Protecting AI-Created Works - US seeking comments on copyright. What about Canada?
November 19, 2019
By Catherine Lovrics and Naomi Zener
The U.S. Patent and Trademark Office is seeking comments on what the impact would be on providing copyright protection to works created using artificial intelligence, or AI-created works. Some questions being considered include:
- what level of human involvement is required for copyright protection?;
- how does fair use apply in a world where AI can create works faster and in greater quantities than humans can?; and
- what if AI infringes copyright?
In Canada, the Industry, Technology and Science Standing Committee (“INDU”) and the Canadian government led a review of the Copyright Act, and on June 3, 2019, INDU released its report on the statutory review of the Act, setting out 36 policy recommendations, including providing clarity around ownership of computer-generated works (e.g. works created with the assistance of artificial intelligence (AI)).
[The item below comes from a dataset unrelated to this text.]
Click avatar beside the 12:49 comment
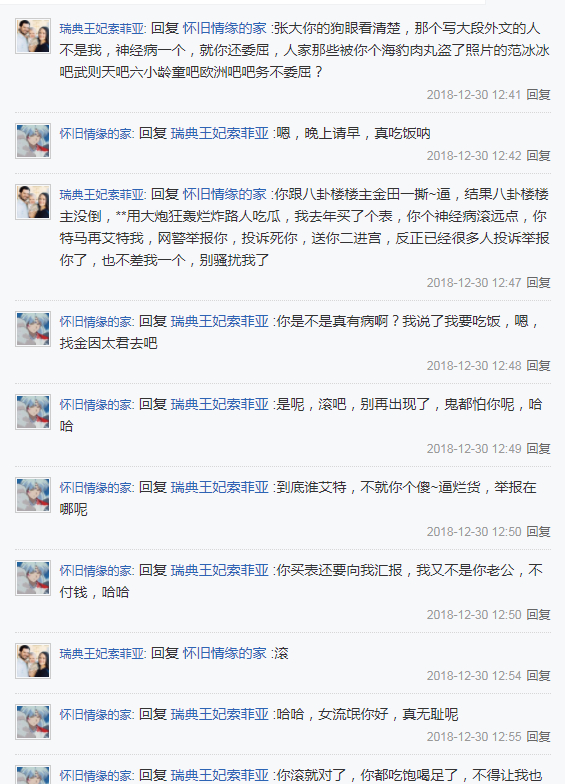Screen dimensions: 565x784 (x=33, y=412)
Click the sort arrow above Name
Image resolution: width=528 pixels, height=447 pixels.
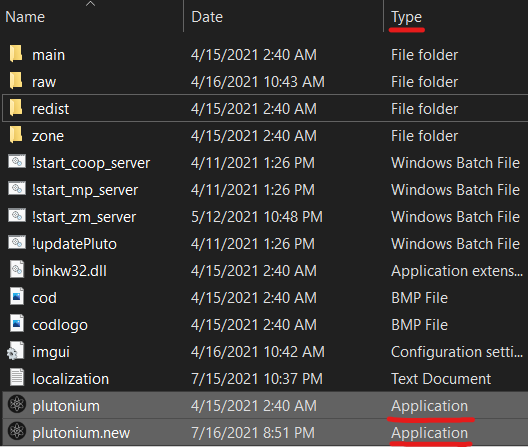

There are many interesting ethical and legal considerations to be weighed in the decision of whether or not to extend copyright protection to AI-created works. Much more remains to be studied, including issues surrounding:
- originality and infringement when it comes to AI being used in the creation of works;
- exceptions for text and data mining; and
- to what extent data and databases should be protected and whether Canada should consider sui generis protection for databases or AI created works.